The technical principles of the present application are described above in connection with specific embodiments. These descriptions are provided only for the purpose of illustrating the principles of the present application and should not be construed as limiting the scope of the present application in any way. Other embodiments of the present application will be apparent to those skilled in the art from consideration of the specification without undue burden from the present disclosure.

Claims (10)

1. A transfer device, comprising:

the clamping assembly (1) comprises a bracket (11) and at least two clamping modules (12), wherein the clamping modules (12) are arranged on the bracket (11) in a lifting and moving manner, and stacked materials can be clamped between the two clamping modules (12);

the transfer assembly (2) comprises a lifting module (21), a rotating module (22) and a material taking module (23), wherein the lifting module (21) is fixed on the support (11), the rotating module (22) is rotatably connected with a telescopic rod (211) of the lifting module (21), the material taking module (23) is arranged on a rotating arm (221) of the rotating module (22), and the material taking module (23) is used for grabbing materials in stacked materials;

the discharging assembly (3) is arranged on one side, away from the clamping assembly (1), of the transferring assembly (2), and the discharging assembly (3) comprises a conveying belt (31) for outputting materials;

the buffer platform (4) is fixedly connected with the bracket (11), and the buffer platform (4) is arranged between the clamping component (1) and the discharging component (3);

the adsorption platform (5) is arranged on the buffer platform (4), the adsorption platform (5) is provided with an adsorption area (51), and the adsorption area (51) is used for adsorbing and embedding materials which are clamped below the materials adsorbed by the material taking module (23) so as to separate the materials from the material taking module (23).

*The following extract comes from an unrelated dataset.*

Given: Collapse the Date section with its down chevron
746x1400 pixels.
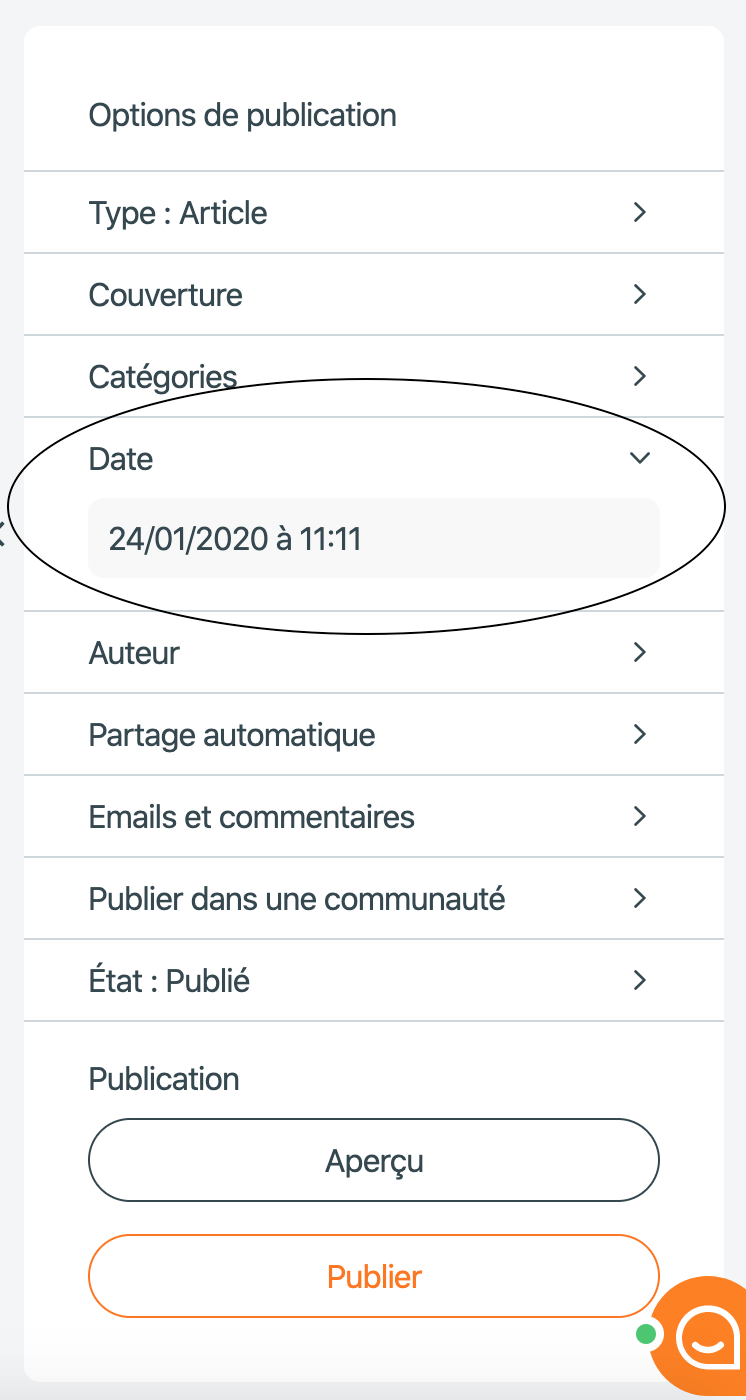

2. The turning device according to claim 1, characterized in that the turning module (22) has at least two turning arms (221), at least one take-off module (23) being provided on each turning arm (221).

3. A transfer device according to claim 2, characterized in that the swivel arm (221) is telescopically arranged on the swivel module (22).

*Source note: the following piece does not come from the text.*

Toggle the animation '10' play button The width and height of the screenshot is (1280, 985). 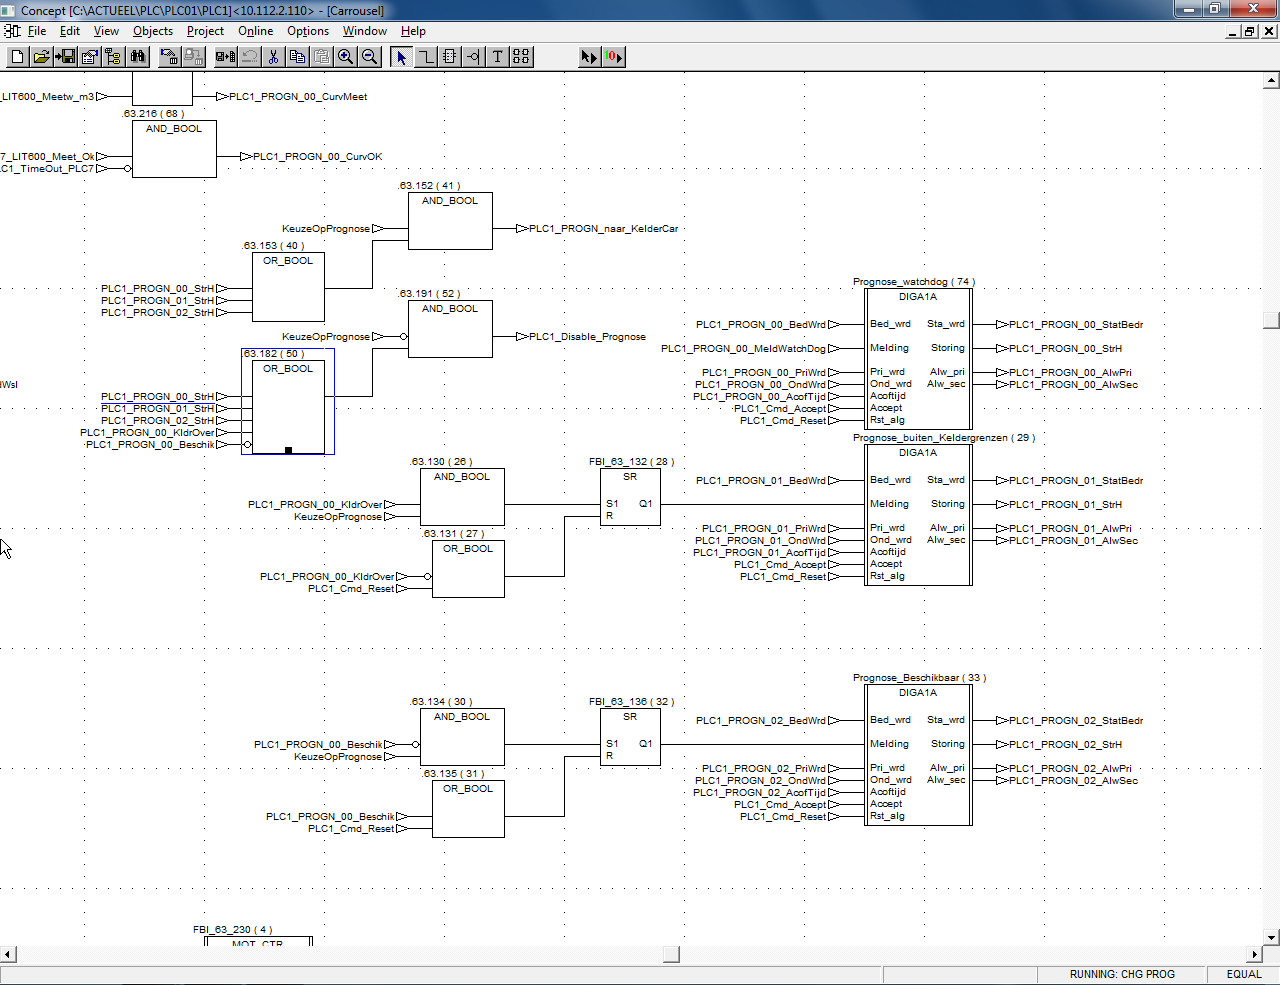(x=613, y=57)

4. The transfer device according to claim 1, characterized in that the clamping module (12) comprises a brush portion (121), which brush portion (121) is insertable into a gap between adjacent materials.

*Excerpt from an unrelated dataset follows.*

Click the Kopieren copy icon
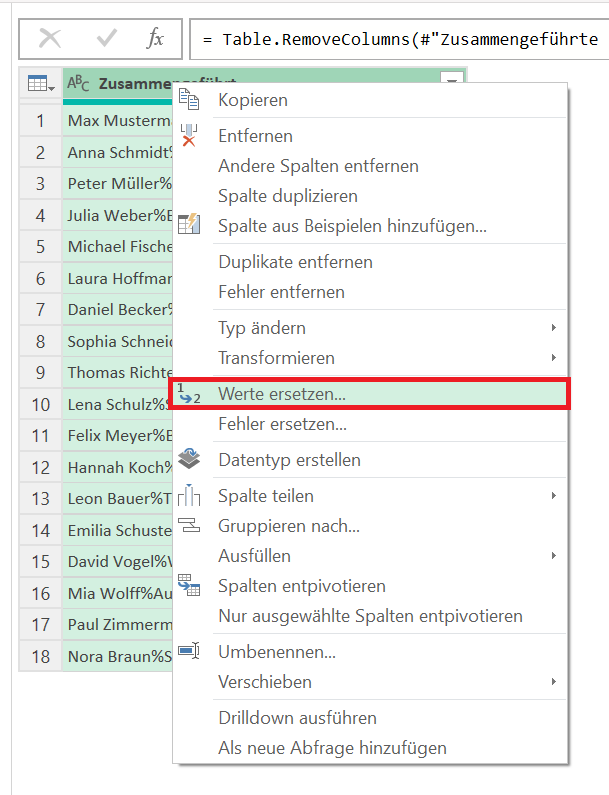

5. The transfer device according to claim 4, wherein the clamping module (12) comprises a plurality of arcuately arranged brush parts (121).

6. The transfer device according to claim 1, wherein the take-out module (23) is a suction cup, and the suction force of the suction area (51) is smaller than the suction force of the take-out module (23).

7. The transfer device according to claim 6, characterized in that the clamping module (12) comprises a blowing section (122), the air outlet of the blowing section (122) being directed towards the side of the stacked material.

8. The transfer device according to claim 7, characterized in that the adsorption zone (51) and the take-out module (23) communicate with the blowing section (122).

9. The transfer device of any one of claims 1 to 8, further comprising:

the visual identification module (6) is arranged on the support (11), and the visual identification module (6) faces the materials grabbed by the material taking module (23) so as to identify the quantity of the materials grabbed by the material taking module (23).

10. The transfer device of any one of claims 1 to 8, further comprising:

the conveyer belt module (7), including lifting portion (71), first conveyer belt (72) and second conveyer belt (73), first conveyer belt (72) with second conveyer belt (73) interval sets up and the syntropy removes, lifting portion (71) liftable remove set up in on support (11), lifting portion (71) are located first conveyer belt (72) with between second conveyer belt (73), first conveyer belt (72) with second conveyer belt (73) are used for transporting the material of stacking extremely lifting portion (71) with centre gripping module (12), lifting portion (71) are used for spacing the material of stacking to be located two between centre gripping module (12).